--- DOCUMENT PASSAGE ---

──────────────────────────────

# MAMIYA ZM



## ambrogea

Hi all,
i might have the opportunity to buy a mamiya zm quartz with mamiya lens 28mm and 50mm and a odd OZUNON lens?? 80-200mm ( does anybody have heard of them??), everything is like new condition except the ozunon who have some light fungus inside.
$140, is it worth it?  does the mamiya zm take good picture?? thanks for the help


----------



## Mitica100

The ZM was introduced sometime early 80s and it's a fairly advanced camera. The 28 and 50mm lenses from Mamiya are good performers, I would doubt the Ozunon would give you any satisfaction, especially since it has some fungus. The Ozunon was also made by a Japanese manufacturer (Ozone) and while it's well made mechanically, it's only so-so optically. $140 for the whole set seems reasonable, especially if the camera is in mint condition. For less than mint I would offer between $80 and $100.


----------



## ambrogea

well, i brought it... ti's loaded and will start shooting this after noon...  the prism is a bit difficult for focusing though...
thabks for the feedback, i think those camera are well overlooked.


----------



## Tally1993

Hi all I have mamiya zm quartz 50mm film camera that's in very good condition but it will not take a photo when a roll of film is in it. So I was wondering if it is worth getting it fixed? What are your throughts and opinion on it?


----------



## jani

Tally1993 said:


> Hi all I have mamiya zm quartz 50mm film camera that's in very good condition but it will not take a photo when a roll of film is in it. So I was wondering if it is worth getting it fixed? What are your throughts and opinion on it?


No.


----------



## deeliteful

i have a mamiya/secor 1000 DTL does anyone know anything about it?


----------



## Mitica100

deeliteful said:


> i have a mamiya/secor 1000 DTL does anyone know anything about it?



Yep! Google sez: Mamiya/Sekor TL/DTL series - Camerapedia

Other than that it shoots film? What do you want to know about it? And please don't duplicate your posts.


----------



## eauh20

Hello I have a Mamiya ZM that I borrowed from my wife's grandmother. I was using it and it fell and the battery holder broke off. I think I just need the bottom piece that holds the battery to make it work again. Can I buy your broken ZM in hopes that this will work? How much do you want? Will you **** to New York? Thanks


----------

──────────────────────────────

--- DATA EXTRACT ---

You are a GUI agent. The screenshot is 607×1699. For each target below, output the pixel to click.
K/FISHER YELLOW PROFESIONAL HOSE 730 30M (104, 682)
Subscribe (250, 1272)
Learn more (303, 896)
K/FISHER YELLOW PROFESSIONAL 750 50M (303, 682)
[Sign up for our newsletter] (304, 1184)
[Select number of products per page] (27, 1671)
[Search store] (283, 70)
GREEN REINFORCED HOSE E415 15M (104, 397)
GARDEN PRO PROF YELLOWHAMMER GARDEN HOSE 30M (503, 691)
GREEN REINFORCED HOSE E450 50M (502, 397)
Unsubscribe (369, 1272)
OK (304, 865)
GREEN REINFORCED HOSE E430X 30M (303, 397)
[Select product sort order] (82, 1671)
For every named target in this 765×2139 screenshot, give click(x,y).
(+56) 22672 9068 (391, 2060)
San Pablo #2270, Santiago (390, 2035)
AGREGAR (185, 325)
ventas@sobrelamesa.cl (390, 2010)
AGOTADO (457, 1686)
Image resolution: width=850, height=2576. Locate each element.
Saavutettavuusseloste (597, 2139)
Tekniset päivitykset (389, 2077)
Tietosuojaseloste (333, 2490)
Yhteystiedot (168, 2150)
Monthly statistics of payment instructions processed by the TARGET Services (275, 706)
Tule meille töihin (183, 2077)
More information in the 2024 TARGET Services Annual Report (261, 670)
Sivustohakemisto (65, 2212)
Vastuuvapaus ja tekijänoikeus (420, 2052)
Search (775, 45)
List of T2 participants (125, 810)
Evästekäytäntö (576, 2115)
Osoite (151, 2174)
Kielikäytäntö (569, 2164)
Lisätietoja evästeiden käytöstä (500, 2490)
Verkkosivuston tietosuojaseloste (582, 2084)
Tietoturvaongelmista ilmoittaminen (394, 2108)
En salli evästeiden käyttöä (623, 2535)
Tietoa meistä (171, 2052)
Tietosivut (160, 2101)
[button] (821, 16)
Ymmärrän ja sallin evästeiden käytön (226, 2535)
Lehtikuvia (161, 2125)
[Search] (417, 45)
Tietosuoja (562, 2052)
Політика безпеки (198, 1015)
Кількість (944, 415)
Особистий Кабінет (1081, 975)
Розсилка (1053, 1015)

──────────────────────────────

--- WHAT YOU WILL DO ---
Answer these questions from the Mamiya ZM thread:
(a) When was the ZM introduced, according to Mitica100?
(b) What would Mitica100 offer for the set if it were less than mint?
(c) What broke off eauh20's ZM when it fell?
The rows come from a separate source and are not part of the Mamiya ZM thread.

--- TASK RESPONSE ---
(a) Sometime in the early 80s.
(b) Between $80 and $100.
(c) The battery holder.